Bad prompt vs good prompt
To make it concrete, here's the difference.
The bad version:
Here are my customer reviews. Write me a Facebook ad script.
The good version:
For context, here's the brand and customer research: [paste]. Here are the reviews: [paste]. Task: write a 30-second video script for a cold Facebook audience using a problem-solution structure. Parameters: open on the problem in the customer's own words. Keep the tone casual and a bit funny, matching the brand. It MUST make sense to someone who has never heard of us. Good hook example: "watch me try to squat in regular jeans" - because it dramatises the problem visually and needs no brand knowledge. Bad hook example: "the perfect jean is finally here" - because it assumes I already care about the brand.
Same model, same reviews. The second one gives it a fighting chance to land on something you'd actually use, because you've removed the guesswork.
Treat the first draft as 80%, then edit line by line
Here's the mindset shift that matters most: you are not trying to one-shot a finished script. Even with a great prompt, that's rare. You're trying to get to 80%, then bringing it home with your own judgement.
The way I do that last stretch is line by line. Once I've got a draft, I go down it one line at a time and make a single decision on each: keep it, kill it, or tweak it. When a line's close but not right, I tell the model exactly that. "Keep the first line. The second one's clunky, give me three alternatives that flow more naturally into the third." Then I move on.
You do that the whole way down and you end up with a script that's genuinely yours, fast. If the model gives me seven lines I'm happy with and five I have to rework, and my writing time drops from an hour to half an hour, that's a clear win. The point isn't to remove the craft. It's to remove the blank page.
Context dumping, and saving what works
Two habits that compound.
The first is context dumping. When the model needs to understand something it wasn't trained on, like how a good static ad in your category actually reads, just hand it the material. Take an internal doc on writing headlines, or the transcript of a good video on the topic, paste it in, and say "for context, this is how we approach static ads, follow this thinking". You're doing a bit of mini-training inside the prompt. In-context learning like this matters more than people realise, because the model has no native sense of the performance-marketing world unless you give it one.

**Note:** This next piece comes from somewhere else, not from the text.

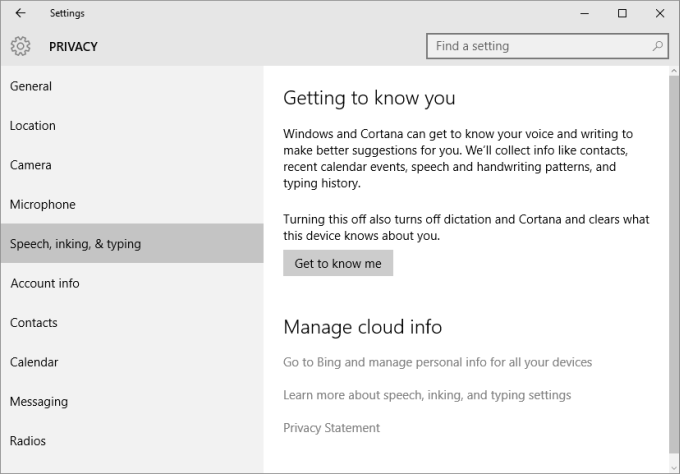Choose Contacts from the sidebar
Viewport: 680px width, 474px height.
[34, 323]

The second is a prompt library. The moment a prompt works, save it. Don't rewrite it from scratch next time. Build yourself a library of the ones that earn their keep, your headline finder, your persona builder, your script editor, and copy-paste from there. It's mundane and it saves an absurd amount of time. You stop solving the same problem twice.
And keep iterating on them. When a prompt gives you weak output, treat that as a bug to fix, not a dead end. Tighten the parameters, add a sharper example, and the next version gets better. A good prompt is something you refine over weeks, not something you nail on the first go.
Try this on your next batch
If the "AI can't write ads" verdict has been sitting in the back of your head, I'd run one honest test before you accept it. Take your best-performing ad. Reverse it into the four-part structure: the context that made it work, the task, the parameters, and that ad itself as your good example. Then point the model at a fresh set of reviews and see what comes back.
Most of the time, the gap was never the model. It was everything we forgot to tell it. Give the structure a go on your next round of scripts and see how much of the blank page it clears for you.